H: Exactly. When we started talking to people about it, we realised very little of it was ‘on purpose’, it was just the way things happened, particularly in start-ups. But that didn’t make it right or okay. It wasn’t fair that we should continue to miss out on opportunities just because there wasn’t an awareness of or focus on gender parity when the business started. So we wanted to be part of fixing that, for ourselves and for all the other women in our business and our industry.

Q: Did you find bringing about change easy? Were there big challenges along the way?

H: Some change can be instant. But lots of change takes time. And persistence. And bravery. But we also learnt that when you teach people something, they can’t unlearn it. 

I think we also learnt a lot about each other. We’re pretty much opposites when it comes to the way we work, so that took some getting used to.  When it was just us and we were leading the initiative, if there were any disagreements we just had to figure it out ourselves. I’m very glad Georgie has learnt I will be between 3-8 minutes late every morning because I always overestimate my own ability to walk faster than google maps…

G: We also realised very quickly that we couldn’t solve everything ourselves. We initially set out to focus on raising awareness of the issue at hand. First up we had to persuade Richard, MiQ’s global president, who back then was brand new to the business, to back our first event. Fortunately, he supported us and gave us some budget and, thanks to some very supportive colleagues, we secured an amazing speaker in Laura Bates (author and founder of the Everyday Sexism Project), a venue, and a guestlist. From there, WiQ really blew up thanks to the success of that event. So, the big lesson for me was speaking up and asking for help – it’s the only way to find allies. 

Q: How has your initial initiative changed and developed over the last few years?

H: Both of us are in the UK, so one distinctive challenge has been building a movement that works across all our teams while supporting cultural idiosyncrasies across MiQ’s many regions. The most important step we took was building out a community of more than 40 passionate ambassadors across the world to localise the message and lead the charge in their regions. And because of their work, inclusion and diversity has become a top priority for the business as a whole. 

G: As social justice movements from #MeToo to anti-racism movements have started to get the prominence they deserve, we – as both employees and consumers – have started to expect more from corporations. And so we’ve evolved alongside this: from a grassroots organisation into MiQ’s wider I&D initiative. 

While I’m not suggesting MiQ handled the move into lockdown or the ongoing #BlackLivesMatter protests perfectly (I’m not sure any company did), I’d like to think we were set up to respond in a more genuine manner, with empathy and honesty, than we might have been before the focus on inclusion and diversity. I’m proud that we were part of creating the blueprint for that thinking – and I’m excited to be part of the continued evolution.  

Q: And finally, to bring us around to the title of the series… what did you learn?

H: Our industry wants to change, it just needs guidance on how. Three years ago we were knocking on the door preaching the importance of I&D. Now there’s so much awareness about supporting and promoting equality, not just around gender, but across all groups. I love that. So, now’s the time for more action to keep demanding change.

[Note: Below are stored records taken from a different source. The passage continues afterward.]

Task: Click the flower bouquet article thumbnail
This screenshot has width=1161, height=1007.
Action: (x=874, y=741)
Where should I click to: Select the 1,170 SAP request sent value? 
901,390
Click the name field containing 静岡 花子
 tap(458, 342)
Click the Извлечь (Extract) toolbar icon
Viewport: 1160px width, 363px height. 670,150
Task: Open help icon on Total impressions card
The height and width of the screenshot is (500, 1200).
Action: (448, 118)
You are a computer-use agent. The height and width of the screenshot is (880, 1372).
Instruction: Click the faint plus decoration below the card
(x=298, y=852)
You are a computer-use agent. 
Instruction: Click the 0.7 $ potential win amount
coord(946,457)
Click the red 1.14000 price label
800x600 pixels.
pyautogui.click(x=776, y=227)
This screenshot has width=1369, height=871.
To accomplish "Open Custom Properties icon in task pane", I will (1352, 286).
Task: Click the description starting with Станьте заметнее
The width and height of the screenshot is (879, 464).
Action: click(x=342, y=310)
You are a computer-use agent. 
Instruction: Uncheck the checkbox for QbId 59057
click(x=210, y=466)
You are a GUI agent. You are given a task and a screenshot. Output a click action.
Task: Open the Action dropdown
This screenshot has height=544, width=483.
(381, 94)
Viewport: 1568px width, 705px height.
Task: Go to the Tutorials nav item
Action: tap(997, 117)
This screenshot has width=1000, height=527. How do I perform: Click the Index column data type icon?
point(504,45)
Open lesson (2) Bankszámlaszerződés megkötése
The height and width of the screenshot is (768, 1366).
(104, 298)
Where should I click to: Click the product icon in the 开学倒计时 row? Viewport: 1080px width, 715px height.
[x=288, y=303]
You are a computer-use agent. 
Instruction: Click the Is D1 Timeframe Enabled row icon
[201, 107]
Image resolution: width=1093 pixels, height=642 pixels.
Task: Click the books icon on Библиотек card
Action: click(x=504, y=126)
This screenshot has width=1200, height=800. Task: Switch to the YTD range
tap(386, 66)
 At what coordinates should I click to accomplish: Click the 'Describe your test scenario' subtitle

G: The past few months in particular have been a learning experience for everyone. One of the things we’ve learned is that businesses need to take responsibility, educate themselves and take action before a social justice issue is trending. This is a new and potentially uncomfortable area, but it should never be the sole responsibility of under-represented team members to point out and fight for that representation. We are on a journey towards that at MiQ, but we have only just scratched the surface.